How dreary – to be – Somebody!
How public – like a Frog – 
To tell one’s name – the livelong June – 
To an admiring Bog!

And so we learn of Artie Shaw’s relationship with his celebrity, he who taught himself first the saxophone, then the clarinet. After dropping out of school, he made his living up to 1929, when he was 19 years old, writing commercial music to promote products. Bored with this work, he began playing with real musicians, and became a famous band leader, with great hits– the first being his recording of the Cole Porter classic, Begin the Beguine, which led to his celebrity. The swing era was kind to Artie. Jitterbug dancing craze made him extremely popular, which led to his ditching the whole thing. He did not like being surrounded by morons including dancers who rushed the stage and nearly knocked out his teeth with their vigorous kicking.

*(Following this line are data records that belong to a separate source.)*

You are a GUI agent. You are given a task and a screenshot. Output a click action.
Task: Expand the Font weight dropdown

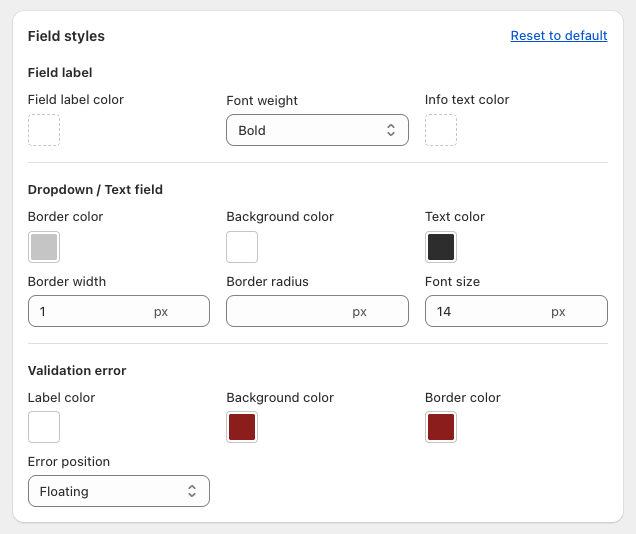point(317,130)
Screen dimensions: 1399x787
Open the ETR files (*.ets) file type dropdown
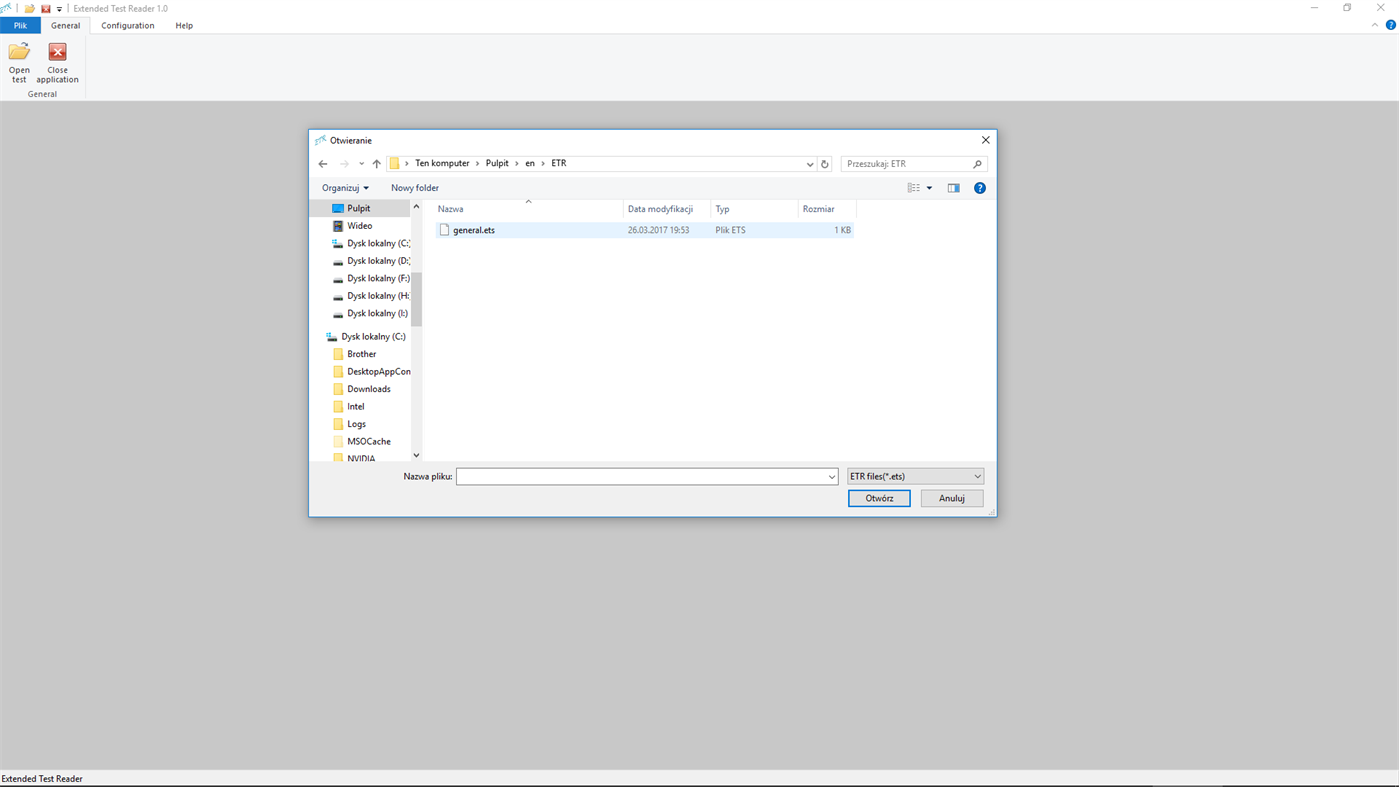point(914,476)
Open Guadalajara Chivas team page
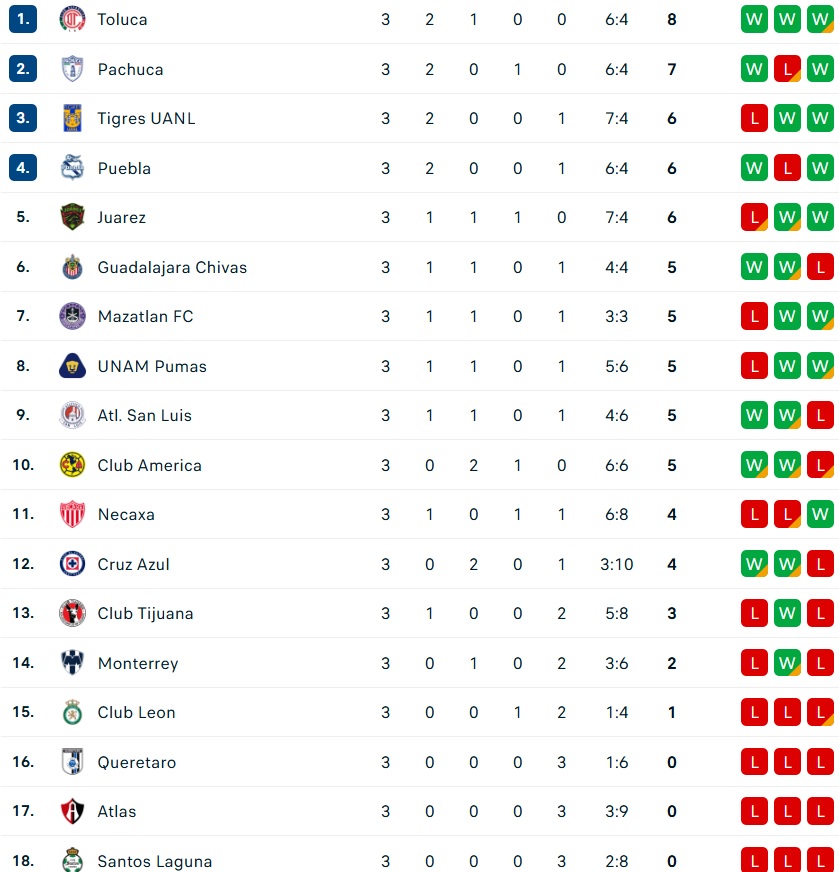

For Artie Shaw was first and foremost an intellectually curious man who had no truck with those lesser mortals interested only in losing their minds over their dance partners. He could be difficult. Ask one of his eight wives, most of whom were actresses, including Evelyn Keyes, who spoke candidly of Shaw’s overbearing personality, but who obviously still held some affection for him. Mel Torme looked up to him but knew better than to cross him.

Holiday with Shaw and other band members

Shaw was credited with hiring Billie Holliday, breaking a color barrier, in the 1930s, to sing in his band, when they were both very young, and not used to navigating the deep south with its segregation policies. 

Shaw’s ambition was to be a writer. Whenever he could he would quit music, and move to a rural location, where he would be surrounded by books, and write. His first book, The Trouble with Cinderella, was an autobiography. He wrote several novels as well.

The movie gives a chronology of Shaw’s life up through the 1980s, when Brigitte Berman originally made it, and afterward received an Oscar for Best Documentary Film in 1985. Early years get the most detailed treatment, up to and including the war years, when Shaw enlisted in the navy. His heavy schedule, and questioning mind, brought on a nervous breakdown, and subsequent psychoanalysis to understand what made him want to continue living.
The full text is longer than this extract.